米中貿易戦争 報復連鎖は成長の脅威だ

西日本新聞

 不毛な貿易戦争突入を食い止めることはできなかったのか。米国の暴走を強く憂慮する。

 中国の知的財産権侵害への制裁措置として500億ドル(約5兆5千億円)分の中国製品に対し25%の追加関税賦課を予告していた米国が6日、その第1弾となる産業用ロボットや電子部品など818品目(約340億ドル)への追加関税を発動した。

 米国の制裁関税に対し、中国も大豆や牛肉、豚肉など農産物を中心とする米国産品に同規模の報復関税を即座に発動した。

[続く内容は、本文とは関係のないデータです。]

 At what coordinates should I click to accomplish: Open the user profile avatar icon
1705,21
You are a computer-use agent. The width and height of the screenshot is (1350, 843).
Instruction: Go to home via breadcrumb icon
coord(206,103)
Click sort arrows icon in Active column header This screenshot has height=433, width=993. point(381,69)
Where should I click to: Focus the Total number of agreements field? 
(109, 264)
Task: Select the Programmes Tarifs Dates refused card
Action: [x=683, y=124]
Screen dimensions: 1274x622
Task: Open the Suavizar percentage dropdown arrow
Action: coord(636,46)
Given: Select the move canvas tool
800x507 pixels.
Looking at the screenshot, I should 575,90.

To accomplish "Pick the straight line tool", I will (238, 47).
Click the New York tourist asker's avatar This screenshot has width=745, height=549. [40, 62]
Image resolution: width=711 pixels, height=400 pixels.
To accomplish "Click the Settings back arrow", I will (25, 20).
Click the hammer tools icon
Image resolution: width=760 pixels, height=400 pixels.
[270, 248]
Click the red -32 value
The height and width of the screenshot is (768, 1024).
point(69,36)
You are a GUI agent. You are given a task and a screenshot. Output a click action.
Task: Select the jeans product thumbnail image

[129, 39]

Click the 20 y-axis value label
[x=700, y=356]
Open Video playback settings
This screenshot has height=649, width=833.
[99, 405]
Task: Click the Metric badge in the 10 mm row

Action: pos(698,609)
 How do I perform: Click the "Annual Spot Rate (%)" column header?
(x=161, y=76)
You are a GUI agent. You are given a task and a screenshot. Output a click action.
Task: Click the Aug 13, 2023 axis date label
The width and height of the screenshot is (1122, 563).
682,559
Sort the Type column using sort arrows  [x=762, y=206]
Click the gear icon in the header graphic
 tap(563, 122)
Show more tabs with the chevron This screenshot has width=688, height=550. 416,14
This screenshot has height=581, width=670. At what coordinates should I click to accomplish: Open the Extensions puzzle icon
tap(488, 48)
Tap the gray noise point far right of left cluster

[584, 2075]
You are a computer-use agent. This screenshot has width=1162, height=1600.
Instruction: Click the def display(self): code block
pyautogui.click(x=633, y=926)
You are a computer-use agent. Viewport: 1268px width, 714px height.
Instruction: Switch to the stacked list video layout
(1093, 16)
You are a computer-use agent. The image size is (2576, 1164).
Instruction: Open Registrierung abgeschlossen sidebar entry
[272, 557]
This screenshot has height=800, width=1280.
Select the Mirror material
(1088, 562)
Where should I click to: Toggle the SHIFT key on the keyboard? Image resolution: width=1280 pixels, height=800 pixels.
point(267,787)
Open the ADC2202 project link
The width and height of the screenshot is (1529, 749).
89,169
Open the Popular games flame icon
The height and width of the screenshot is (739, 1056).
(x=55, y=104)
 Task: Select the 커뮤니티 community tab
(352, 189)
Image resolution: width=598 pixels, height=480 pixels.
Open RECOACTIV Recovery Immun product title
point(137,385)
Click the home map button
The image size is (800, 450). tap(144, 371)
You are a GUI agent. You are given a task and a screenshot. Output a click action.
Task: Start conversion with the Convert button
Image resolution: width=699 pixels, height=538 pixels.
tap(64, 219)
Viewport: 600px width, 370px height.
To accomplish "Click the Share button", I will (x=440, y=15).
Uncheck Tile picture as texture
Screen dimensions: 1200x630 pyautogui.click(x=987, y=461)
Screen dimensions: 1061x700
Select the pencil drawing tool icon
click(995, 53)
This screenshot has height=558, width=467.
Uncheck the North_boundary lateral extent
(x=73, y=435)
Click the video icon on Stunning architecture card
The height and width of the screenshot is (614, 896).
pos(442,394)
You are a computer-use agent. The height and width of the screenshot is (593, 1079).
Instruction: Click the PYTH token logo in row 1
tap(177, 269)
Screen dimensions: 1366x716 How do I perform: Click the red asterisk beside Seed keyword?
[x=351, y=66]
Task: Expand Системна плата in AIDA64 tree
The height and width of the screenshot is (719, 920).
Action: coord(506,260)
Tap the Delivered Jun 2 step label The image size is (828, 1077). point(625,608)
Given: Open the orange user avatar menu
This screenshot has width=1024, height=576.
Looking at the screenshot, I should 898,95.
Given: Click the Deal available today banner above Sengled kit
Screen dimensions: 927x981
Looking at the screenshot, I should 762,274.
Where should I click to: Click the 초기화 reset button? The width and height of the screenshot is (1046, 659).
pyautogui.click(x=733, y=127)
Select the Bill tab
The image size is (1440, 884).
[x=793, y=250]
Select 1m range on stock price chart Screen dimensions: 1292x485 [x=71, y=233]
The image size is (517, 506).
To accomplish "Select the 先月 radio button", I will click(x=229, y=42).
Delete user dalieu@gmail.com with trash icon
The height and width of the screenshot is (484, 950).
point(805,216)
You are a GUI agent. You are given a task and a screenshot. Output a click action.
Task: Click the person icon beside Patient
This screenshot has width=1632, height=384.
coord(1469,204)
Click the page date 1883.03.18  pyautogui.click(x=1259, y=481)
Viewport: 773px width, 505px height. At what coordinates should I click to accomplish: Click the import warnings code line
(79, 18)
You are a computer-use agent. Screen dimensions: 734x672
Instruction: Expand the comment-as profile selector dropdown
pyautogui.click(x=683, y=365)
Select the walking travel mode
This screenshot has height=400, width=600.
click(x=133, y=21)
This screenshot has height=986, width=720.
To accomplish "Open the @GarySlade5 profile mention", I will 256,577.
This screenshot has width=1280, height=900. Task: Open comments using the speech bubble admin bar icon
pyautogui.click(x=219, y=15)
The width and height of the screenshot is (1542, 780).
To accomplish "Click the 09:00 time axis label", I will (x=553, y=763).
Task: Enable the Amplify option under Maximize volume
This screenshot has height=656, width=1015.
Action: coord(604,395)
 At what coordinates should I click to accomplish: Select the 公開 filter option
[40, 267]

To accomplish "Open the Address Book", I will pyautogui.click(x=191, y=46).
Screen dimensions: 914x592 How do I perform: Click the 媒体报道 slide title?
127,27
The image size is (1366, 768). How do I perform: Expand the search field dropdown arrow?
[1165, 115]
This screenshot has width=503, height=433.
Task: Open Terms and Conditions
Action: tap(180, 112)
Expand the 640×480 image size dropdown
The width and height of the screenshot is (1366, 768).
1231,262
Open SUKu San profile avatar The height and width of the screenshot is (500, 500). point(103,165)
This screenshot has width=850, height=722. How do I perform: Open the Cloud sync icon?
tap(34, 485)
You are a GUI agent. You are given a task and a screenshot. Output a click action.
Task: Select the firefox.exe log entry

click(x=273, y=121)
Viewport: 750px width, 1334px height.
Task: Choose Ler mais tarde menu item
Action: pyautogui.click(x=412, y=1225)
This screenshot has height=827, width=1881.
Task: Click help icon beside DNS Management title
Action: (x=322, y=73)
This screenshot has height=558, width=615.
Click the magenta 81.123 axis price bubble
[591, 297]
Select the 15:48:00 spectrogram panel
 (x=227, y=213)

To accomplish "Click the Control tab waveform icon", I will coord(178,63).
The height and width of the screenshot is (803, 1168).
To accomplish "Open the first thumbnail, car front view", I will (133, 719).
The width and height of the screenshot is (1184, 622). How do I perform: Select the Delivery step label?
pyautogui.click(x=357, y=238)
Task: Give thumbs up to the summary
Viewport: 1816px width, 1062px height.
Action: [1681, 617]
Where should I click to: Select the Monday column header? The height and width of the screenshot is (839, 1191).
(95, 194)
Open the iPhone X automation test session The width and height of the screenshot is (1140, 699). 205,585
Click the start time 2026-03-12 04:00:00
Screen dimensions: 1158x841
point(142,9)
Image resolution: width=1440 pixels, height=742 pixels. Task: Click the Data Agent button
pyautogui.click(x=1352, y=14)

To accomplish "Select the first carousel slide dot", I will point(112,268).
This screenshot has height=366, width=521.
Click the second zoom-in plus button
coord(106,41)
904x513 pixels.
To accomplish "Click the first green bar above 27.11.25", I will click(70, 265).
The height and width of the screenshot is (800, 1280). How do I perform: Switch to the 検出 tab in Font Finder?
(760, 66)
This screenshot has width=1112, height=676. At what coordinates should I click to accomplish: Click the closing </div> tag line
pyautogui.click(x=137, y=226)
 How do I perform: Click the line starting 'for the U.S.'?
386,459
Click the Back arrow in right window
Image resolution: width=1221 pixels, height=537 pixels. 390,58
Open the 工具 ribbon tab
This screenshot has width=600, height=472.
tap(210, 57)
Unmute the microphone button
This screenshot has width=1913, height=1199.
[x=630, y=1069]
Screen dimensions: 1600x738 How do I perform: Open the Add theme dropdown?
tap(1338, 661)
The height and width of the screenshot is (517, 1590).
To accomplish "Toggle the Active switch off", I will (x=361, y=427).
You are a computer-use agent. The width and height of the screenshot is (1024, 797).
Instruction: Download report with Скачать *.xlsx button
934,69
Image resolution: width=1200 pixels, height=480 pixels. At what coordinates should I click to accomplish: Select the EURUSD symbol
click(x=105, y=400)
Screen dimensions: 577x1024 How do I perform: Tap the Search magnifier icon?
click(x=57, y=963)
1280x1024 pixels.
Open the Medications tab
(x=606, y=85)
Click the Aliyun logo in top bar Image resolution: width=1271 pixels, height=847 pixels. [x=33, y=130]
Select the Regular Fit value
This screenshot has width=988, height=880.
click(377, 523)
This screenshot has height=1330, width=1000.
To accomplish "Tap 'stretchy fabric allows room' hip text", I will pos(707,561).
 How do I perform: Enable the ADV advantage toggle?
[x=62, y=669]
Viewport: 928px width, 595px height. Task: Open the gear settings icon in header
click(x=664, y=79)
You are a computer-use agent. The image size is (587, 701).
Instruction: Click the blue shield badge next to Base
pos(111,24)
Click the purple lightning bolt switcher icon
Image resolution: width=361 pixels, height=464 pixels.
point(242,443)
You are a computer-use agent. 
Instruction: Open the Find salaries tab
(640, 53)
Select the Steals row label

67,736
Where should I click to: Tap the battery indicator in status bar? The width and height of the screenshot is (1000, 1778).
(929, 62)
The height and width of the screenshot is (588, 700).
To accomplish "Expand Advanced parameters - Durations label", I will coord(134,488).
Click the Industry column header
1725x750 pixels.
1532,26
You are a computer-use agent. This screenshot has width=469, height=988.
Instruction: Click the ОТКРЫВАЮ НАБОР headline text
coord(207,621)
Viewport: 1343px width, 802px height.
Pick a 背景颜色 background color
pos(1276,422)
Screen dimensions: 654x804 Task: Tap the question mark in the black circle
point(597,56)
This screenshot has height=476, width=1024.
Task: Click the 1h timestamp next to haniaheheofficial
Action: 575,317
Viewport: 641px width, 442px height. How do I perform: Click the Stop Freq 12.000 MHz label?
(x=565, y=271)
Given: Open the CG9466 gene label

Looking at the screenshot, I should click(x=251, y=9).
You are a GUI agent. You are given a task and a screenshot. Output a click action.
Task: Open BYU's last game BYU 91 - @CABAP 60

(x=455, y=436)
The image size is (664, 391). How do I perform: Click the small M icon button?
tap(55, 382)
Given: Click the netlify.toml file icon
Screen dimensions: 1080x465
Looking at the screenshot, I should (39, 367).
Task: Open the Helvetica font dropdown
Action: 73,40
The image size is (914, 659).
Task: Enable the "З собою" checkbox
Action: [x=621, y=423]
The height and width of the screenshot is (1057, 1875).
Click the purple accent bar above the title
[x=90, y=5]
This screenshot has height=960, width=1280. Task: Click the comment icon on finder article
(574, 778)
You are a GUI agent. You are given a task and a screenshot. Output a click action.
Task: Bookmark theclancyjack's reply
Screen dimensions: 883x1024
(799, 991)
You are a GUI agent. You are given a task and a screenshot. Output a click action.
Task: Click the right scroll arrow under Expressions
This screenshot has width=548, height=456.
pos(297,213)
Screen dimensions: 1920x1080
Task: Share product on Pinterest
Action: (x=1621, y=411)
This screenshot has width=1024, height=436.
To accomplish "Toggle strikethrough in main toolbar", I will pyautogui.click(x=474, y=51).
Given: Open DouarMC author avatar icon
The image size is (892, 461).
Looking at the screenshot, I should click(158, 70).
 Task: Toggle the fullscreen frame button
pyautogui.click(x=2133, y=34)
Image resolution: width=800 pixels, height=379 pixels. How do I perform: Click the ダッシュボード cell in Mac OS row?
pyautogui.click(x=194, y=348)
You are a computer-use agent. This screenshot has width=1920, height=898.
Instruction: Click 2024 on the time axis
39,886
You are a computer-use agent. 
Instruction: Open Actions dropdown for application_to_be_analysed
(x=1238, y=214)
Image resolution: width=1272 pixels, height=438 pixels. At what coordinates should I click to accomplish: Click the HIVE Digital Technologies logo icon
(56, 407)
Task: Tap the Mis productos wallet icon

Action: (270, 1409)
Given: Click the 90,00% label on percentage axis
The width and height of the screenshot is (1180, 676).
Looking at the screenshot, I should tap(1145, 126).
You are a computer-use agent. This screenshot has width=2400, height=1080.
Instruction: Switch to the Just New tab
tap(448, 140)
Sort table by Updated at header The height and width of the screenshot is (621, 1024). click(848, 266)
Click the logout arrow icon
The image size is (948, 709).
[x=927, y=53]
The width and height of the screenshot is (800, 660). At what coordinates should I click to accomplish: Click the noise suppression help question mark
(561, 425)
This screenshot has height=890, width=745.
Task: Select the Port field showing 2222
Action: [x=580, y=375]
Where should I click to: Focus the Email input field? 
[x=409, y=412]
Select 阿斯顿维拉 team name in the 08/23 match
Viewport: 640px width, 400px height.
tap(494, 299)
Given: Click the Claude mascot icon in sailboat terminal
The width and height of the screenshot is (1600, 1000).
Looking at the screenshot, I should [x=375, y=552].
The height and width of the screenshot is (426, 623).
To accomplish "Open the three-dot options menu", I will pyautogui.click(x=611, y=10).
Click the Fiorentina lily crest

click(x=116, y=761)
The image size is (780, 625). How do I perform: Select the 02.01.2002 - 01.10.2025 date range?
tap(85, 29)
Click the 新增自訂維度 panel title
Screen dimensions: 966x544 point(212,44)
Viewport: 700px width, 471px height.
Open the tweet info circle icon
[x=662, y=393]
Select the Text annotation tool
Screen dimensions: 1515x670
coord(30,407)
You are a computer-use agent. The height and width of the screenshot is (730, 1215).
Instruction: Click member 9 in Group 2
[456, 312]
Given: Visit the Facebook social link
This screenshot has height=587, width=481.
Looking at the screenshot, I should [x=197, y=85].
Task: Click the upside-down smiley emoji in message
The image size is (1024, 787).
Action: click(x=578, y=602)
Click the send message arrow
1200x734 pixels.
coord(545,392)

 米国と中国の二大経済大国が互いに高関税を掛け合う最悪の事態が現実となった。この貿易戦争が激化すれば両国の経済だけでなく世界各国に悪影響が及びかねない。これ以上、対立を先鋭化させ世界経済の成長を脅かす愚は避けねばならない。

 米中の貿易戦争の背景には、製造大国として急速に発展する中国への米国の不満や焦りがあるとされる。

 不満として挙げられるのは、3752億ドル(約42兆円)に上る巨額の対中貿易赤字だ。

 焦りは中国の習近平国家主席が主導する産業政策「中国製造2025」に対するものだ。次世代情報技術や航空宇宙など10分野の高度化を目指す野心的計画で、米国は中国が米国企業に技術移転を強要したり、国有企業に補助金を出したりして、競争をゆがめ不公正な手段でハイテク覇権を握ろうとしている-と警戒している。

 だからと言って、頭ごなしに理不尽な制裁関税を発動するのは筋違いだ。トランプ氏にとっては11月の中間選挙に向けた支持者へのアピールという意味合いなのだろうが、不公正な慣行に対してはルールに基づき多国間の枠組みで是正を求めていくのが筋である。世界貿易に正当な秩序を取り戻さなくてはならない。

 今回の対中制裁の対象品目は、工作機械やハイテク製品が中心で今後、米国は残る160億ドル分の中国製品については半導体や電化製品、化学製品などを関税対象にするという。米国がこの第2弾に踏み切れば、中国も同規模の報復措置を取る見通しだ。米国はこうした中国の報復の動きに、追加関税の対象を中国からのほぼ全ての輸入品に拡大するとも警告している。

 これでは収拾がつかなくなる。報復措置の連鎖で材料費や販売価格が上昇すれば、消費や投資の落ち込みは各国に及ぶ。

 さらに断固として阻止せねばならないのは米国が検討中の輸入自動車への追加関税措置だ。実施されれば世界的なサプライチェーン(部品供給網)に亀裂が走る。米国の独善、報復の連鎖に強力な歯止めが必要だ。